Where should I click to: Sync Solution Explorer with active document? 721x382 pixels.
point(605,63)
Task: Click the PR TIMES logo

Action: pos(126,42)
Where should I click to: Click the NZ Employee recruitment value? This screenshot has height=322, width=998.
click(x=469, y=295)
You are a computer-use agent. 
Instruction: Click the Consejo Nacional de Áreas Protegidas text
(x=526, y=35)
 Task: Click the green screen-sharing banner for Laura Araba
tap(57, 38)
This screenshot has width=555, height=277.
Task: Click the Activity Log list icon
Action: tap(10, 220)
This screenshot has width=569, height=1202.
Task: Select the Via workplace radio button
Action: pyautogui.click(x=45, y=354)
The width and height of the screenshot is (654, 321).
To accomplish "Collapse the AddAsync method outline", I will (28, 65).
-=-=-
§ **What this task involves**
Format everything from the start of the items down to the line containing "(x=526, y=35)", both ends included, as a JSON list of strings with one string per line and blank lines omitted.

§ **Written solution**
[
  "Where should I click to: Sync Solution Explorer with active document? 721x382 pixels.",
  "point(605,63)",
  "Task: Click the PR TIMES logo",
  "Action: pos(126,42)",
  "Where should I click to: Click the NZ Employee recruitment value? This screenshot has height=322, width=998.",
  "click(x=469, y=295)",
  "You are a computer-use agent. ",
  "Instruction: Click the Consejo Nacional de Áreas Protegidas text",
  "(x=526, y=35)"
]